● **WORK TO COMPLETE**
Can you put every line of the listing below into a JSON list of strings, with one string per line and the blank lines left out?

[Opening ENTRIES PROVIDED section]

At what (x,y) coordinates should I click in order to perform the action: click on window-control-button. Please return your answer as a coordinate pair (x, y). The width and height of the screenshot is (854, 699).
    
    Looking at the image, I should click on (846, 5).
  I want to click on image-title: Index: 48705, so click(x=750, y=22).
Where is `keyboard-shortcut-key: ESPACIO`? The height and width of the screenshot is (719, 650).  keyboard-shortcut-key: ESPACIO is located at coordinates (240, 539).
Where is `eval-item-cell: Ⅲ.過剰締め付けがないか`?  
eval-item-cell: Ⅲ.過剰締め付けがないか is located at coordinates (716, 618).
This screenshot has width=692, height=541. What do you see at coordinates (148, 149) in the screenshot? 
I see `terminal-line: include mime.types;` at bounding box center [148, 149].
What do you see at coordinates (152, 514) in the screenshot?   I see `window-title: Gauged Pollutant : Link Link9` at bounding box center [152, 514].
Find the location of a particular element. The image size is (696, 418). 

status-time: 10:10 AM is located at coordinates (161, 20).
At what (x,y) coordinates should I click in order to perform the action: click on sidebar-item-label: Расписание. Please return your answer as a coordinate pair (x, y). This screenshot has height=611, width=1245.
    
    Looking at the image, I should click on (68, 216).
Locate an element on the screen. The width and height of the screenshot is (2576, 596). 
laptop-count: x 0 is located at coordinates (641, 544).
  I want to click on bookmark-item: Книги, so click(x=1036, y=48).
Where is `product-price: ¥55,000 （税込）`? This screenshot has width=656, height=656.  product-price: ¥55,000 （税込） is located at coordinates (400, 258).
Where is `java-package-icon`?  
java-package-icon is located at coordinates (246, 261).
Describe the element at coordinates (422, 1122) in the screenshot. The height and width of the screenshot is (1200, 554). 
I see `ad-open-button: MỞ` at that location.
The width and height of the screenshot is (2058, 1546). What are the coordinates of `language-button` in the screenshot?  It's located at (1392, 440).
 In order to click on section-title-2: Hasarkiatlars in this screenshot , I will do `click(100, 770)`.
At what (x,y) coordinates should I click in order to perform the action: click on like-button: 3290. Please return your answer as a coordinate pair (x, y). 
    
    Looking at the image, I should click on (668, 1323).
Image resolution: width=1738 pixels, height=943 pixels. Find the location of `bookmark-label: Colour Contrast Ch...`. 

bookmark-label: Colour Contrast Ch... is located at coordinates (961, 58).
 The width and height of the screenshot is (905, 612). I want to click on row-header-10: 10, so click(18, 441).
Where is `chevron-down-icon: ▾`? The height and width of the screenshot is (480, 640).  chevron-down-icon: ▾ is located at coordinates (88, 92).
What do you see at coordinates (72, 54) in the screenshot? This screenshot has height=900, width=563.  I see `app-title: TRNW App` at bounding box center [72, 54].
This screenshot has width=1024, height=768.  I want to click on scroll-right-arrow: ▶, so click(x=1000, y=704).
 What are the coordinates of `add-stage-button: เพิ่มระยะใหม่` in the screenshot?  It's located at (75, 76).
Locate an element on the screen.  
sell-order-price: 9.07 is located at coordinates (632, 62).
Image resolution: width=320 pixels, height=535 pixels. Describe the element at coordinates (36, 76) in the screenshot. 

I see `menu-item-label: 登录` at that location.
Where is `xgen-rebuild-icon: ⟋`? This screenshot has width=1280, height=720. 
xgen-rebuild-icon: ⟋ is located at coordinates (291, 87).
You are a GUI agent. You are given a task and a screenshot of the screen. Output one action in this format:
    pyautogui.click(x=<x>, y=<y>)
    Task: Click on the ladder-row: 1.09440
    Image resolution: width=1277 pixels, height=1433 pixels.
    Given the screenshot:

[Closing ENTRIES PROVIDED section]

● **ANSWER**
[
  "At what (x,y) coordinates should I click in order to perform the action: click on window-control-button. Please return your answer as a coordinate pair (x, y). The width and height of the screenshot is (854, 699).",
  "    Looking at the image, I should click on (846, 5).",
  "  I want to click on image-title: Index: 48705, so click(x=750, y=22).",
  "Where is `keyboard-shortcut-key: ESPACIO`? The height and width of the screenshot is (719, 650).  keyboard-shortcut-key: ESPACIO is located at coordinates (240, 539).",
  "Where is `eval-item-cell: Ⅲ.過剰締め付けがないか`?  ",
  "eval-item-cell: Ⅲ.過剰締め付けがないか is located at coordinates (716, 618).",
  "This screenshot has width=692, height=541. What do you see at coordinates (148, 149) in the screenshot? ",
  "I see `terminal-line: include mime.types;` at bounding box center [148, 149].",
  "What do you see at coordinates (152, 514) in the screenshot?   I see `window-title: Gauged Pollutant : Link Link9` at bounding box center [152, 514].",
  "Find the location of a particular element. The image size is (696, 418). ",
  "status-time: 10:10 AM is located at coordinates (161, 20).",
  "At what (x,y) coordinates should I click in order to perform the action: click on sidebar-item-label: Расписание. Please return your answer as a coordinate pair (x, y). This screenshot has height=611, width=1245.",
  "    Looking at the image, I should click on (68, 216).",
  "Locate an element on the screen. The width and height of the screenshot is (2576, 596). ",
  "laptop-count: x 0 is located at coordinates (641, 544).",
  "  I want to click on bookmark-item: Книги, so click(x=1036, y=48).",
  "Where is `product-price: ¥55,000 （税込）`? This screenshot has width=656, height=656.  product-price: ¥55,000 （税込） is located at coordinates (400, 258).",
  "Where is `java-package-icon`?  ",
  "java-package-icon is located at coordinates (246, 261).",
  "Describe the element at coordinates (422, 1122) in the screenshot. The height and width of the screenshot is (1200, 554). ",
  "I see `ad-open-button: MỞ` at that location.",
  "The width and height of the screenshot is (2058, 1546). What are the coordinates of `language-button` in the screenshot?  It's located at (1392, 440).",
  " In order to click on section-title-2: Hasarkiatlars in this screenshot , I will do `click(100, 770)`.",
  "At what (x,y) coordinates should I click in order to perform the action: click on like-button: 3290. Please return your answer as a coordinate pair (x, y). ",
  "    Looking at the image, I should click on (668, 1323).",
  "Image resolution: width=1738 pixels, height=943 pixels. Find the location of `bookmark-label: Colour Contrast Ch...`. ",
  "bookmark-label: Colour Contrast Ch... is located at coordinates (961, 58).",
  " The width and height of the screenshot is (905, 612). I want to click on row-header-10: 10, so click(18, 441).",
  "Where is `chevron-down-icon: ▾`? The height and width of the screenshot is (480, 640).  chevron-down-icon: ▾ is located at coordinates (88, 92).",
  "What do you see at coordinates (72, 54) in the screenshot? This screenshot has height=900, width=563.  I see `app-title: TRNW App` at bounding box center [72, 54].",
  "This screenshot has width=1024, height=768.  I want to click on scroll-right-arrow: ▶, so click(x=1000, y=704).",
  " What are the coordinates of `add-stage-button: เพิ่มระยะใหม่` in the screenshot?  It's located at (75, 76).",
  "Locate an element on the screen.  ",
  "sell-order-price: 9.07 is located at coordinates (632, 62).",
  "Image resolution: width=320 pixels, height=535 pixels. Describe the element at coordinates (36, 76) in the screenshot. ",
  "I see `menu-item-label: 登录` at that location.",
  "Where is `xgen-rebuild-icon: ⟋`? This screenshot has width=1280, height=720. ",
  "xgen-rebuild-icon: ⟋ is located at coordinates (291, 87).",
  "You are a GUI agent. You are given a task and a screenshot of the screen. Output one action in this format:",
  "    pyautogui.click(x=<x>, y=<y>)",
  "    Task: Click on the ladder-row: 1.09440",
  "    Image resolution: width=1277 pixels, height=1433 pixels.",
  "    Given the screenshot:"
]